Kim giao (FIPI 1996).
Syn: Podocarpus fleuryi Hickel 1930, Decussocarpus fleuryi (Hickel) de Laubenfels 1969 (Farjon 1998).
Tree 15-25 m tall with straight bole and pyramidal crown. Branches horizontal or slightly pendulous. Bark brown grey, peeled off into fragments. Leaves oval to lanceolate, opposite or nearly opposite, leaf-blade thick and hard; with curved nerves. Male cone cylindrical, in groups of 3-4 at axils. Female cone solitary at the axil of two opposite leaves. Mature cones are brownish violet and globose with a diameter of 1.5-2.5 cm and thick stalk (FIPI 1996).
China: Guangdong (Gaoyao, Longmen, Zengcheng), Guangxi (Hepu), Yunnan (Mengzi, Pingbian); Cambodia; Laos; Vietnam (Farjon 1998). Found in most of mountainous provinces of Vietnam, especially in Ninh Binh, Hoa Binh, Thanh Hoa and Nghe An provinces. The species occurs sparsely in primary and slightly disturbed evergreen rain forests at elevations of 200-1000 m, usually mixed with Madhuca pasquieri, Vatica odorata and Quercus bambusaefolia. At Cuc Phuong and Cat Ba National Parks, the species occurs in groups and is the main species in some stands. A light-demanding species thriving well on good sites with deep, well-drained soils, developed from limestone (FIPI 1996).
Zone 9 (cold hardiness limit between -6.6°C and -1.1°C) (Bannister and Neuner 2001).
The IUCN reports that this taxon is "near threatened," with a declining population status.
Wood white, fine, light, very beautiful and durable. Used for art works, chopsticks and cabinet work. Leaves used trees in medicine to cure cough. Used as an ornamental in parks, along avenues and at pagodas and temples (FIPI 1996).
Cuc Phuong and Cat Ba National Parks in Vietnam might be good places to seek it.
This is an endemic and endangered tree species of Vietnam, depleted from its former numbers because of the demand for its timber. It should be strictly protected at Cat Ba and Cuc Phuong National Parks (FIPI 1996). It is listed (as Podocarpus fleuryi) as threatened in Vietnam by the World Conservation Monitoring Centre.
Huang 1994 (the Flora of Taiwan).
Luu and Thomas 2004 provide a description, range map, conservation status, drawings and photos, and a wealth of additional information.

────

PROMPT – Decide whether each statement agrees with the species description above, answering yes or no and quoting the deciding words of the description: (a) mature female cones are brownish violet; (b) the species grows at elevations above 1000 m; (c) the wood is used to make chopsticks.

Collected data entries
────

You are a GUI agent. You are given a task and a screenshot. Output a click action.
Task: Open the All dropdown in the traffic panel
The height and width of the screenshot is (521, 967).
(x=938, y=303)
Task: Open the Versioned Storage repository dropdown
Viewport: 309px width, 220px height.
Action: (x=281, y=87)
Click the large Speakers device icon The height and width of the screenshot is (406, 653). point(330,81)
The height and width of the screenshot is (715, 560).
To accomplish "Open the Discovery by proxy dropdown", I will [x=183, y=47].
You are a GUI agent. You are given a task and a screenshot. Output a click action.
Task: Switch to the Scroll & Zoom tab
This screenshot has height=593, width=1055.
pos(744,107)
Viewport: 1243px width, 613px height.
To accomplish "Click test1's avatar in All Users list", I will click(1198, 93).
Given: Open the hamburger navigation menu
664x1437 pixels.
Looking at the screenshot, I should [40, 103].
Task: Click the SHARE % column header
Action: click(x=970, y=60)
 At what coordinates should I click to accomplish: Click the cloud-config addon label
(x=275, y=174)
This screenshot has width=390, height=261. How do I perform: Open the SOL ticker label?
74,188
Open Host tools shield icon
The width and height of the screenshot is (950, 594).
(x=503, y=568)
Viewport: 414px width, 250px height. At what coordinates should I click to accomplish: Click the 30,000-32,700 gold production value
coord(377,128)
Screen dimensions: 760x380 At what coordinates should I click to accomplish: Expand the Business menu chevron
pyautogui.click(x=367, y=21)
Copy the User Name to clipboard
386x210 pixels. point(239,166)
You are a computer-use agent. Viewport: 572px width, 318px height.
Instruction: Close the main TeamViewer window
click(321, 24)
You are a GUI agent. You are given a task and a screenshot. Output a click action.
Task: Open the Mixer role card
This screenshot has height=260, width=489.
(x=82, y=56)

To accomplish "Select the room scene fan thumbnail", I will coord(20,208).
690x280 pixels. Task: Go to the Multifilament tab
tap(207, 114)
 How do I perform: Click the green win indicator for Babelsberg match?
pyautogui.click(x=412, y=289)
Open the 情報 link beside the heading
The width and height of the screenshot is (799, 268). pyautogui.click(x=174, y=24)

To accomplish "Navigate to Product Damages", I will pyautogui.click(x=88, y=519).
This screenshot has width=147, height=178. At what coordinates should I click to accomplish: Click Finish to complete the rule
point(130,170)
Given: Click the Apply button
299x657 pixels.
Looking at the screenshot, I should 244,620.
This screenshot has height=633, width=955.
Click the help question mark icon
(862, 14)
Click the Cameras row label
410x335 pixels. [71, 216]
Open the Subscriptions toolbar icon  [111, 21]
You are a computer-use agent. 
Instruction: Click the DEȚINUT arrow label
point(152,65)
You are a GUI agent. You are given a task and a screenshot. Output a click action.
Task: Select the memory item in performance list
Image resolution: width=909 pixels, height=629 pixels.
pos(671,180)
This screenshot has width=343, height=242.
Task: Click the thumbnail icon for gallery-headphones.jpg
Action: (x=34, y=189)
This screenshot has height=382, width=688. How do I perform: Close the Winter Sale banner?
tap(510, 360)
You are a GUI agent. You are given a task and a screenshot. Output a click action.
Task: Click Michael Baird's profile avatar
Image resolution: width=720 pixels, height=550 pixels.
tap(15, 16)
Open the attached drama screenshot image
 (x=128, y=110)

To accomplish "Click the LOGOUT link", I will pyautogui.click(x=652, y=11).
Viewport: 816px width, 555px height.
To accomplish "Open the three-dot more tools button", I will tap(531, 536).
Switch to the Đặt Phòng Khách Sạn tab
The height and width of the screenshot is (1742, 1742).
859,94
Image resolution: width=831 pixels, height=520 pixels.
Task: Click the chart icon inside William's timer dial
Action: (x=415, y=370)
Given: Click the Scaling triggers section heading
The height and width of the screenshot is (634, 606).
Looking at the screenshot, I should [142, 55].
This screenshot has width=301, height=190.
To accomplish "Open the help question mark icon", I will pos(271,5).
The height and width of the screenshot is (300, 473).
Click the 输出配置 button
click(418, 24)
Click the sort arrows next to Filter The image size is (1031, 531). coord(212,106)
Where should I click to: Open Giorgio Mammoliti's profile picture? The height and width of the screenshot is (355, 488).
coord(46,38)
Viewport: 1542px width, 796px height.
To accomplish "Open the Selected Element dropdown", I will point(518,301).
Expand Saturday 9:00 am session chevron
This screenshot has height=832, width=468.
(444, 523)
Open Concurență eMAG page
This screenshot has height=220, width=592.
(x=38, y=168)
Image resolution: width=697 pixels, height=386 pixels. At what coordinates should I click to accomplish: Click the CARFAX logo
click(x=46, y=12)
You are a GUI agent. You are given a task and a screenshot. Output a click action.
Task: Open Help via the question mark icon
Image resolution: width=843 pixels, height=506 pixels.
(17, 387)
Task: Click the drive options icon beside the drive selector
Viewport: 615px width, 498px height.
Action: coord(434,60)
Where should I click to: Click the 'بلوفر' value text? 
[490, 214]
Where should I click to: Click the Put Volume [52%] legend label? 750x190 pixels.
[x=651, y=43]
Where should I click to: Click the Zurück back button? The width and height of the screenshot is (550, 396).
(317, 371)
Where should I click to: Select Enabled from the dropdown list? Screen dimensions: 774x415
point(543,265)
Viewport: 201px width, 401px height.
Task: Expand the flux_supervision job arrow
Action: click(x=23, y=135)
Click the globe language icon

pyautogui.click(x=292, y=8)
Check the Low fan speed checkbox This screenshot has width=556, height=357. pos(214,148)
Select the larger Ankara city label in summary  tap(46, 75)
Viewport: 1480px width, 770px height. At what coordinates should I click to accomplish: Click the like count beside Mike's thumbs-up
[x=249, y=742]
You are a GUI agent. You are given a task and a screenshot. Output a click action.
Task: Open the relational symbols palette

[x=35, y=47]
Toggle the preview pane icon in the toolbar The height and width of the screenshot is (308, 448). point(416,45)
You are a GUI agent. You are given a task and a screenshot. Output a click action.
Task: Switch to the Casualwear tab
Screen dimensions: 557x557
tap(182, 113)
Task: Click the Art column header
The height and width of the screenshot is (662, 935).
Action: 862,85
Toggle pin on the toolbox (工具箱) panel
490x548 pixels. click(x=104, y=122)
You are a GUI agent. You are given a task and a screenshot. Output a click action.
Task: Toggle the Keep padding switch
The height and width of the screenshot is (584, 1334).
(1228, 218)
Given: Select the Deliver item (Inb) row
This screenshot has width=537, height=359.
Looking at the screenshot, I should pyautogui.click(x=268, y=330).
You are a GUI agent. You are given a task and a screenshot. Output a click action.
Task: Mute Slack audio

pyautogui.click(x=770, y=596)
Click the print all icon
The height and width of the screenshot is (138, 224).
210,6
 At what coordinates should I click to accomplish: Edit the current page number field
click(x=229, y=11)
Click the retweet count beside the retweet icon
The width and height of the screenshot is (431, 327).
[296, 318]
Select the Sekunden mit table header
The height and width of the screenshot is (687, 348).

────

ANSWER BOX –
(a) Yes: "Mature cones are brownish violet and globose with a diameter of 1.5-2.5 cm and thick stalk"
(b) No: "at elevations of 200-1000 m"
(c) Yes: "Used for art works, chopsticks and cabinet work."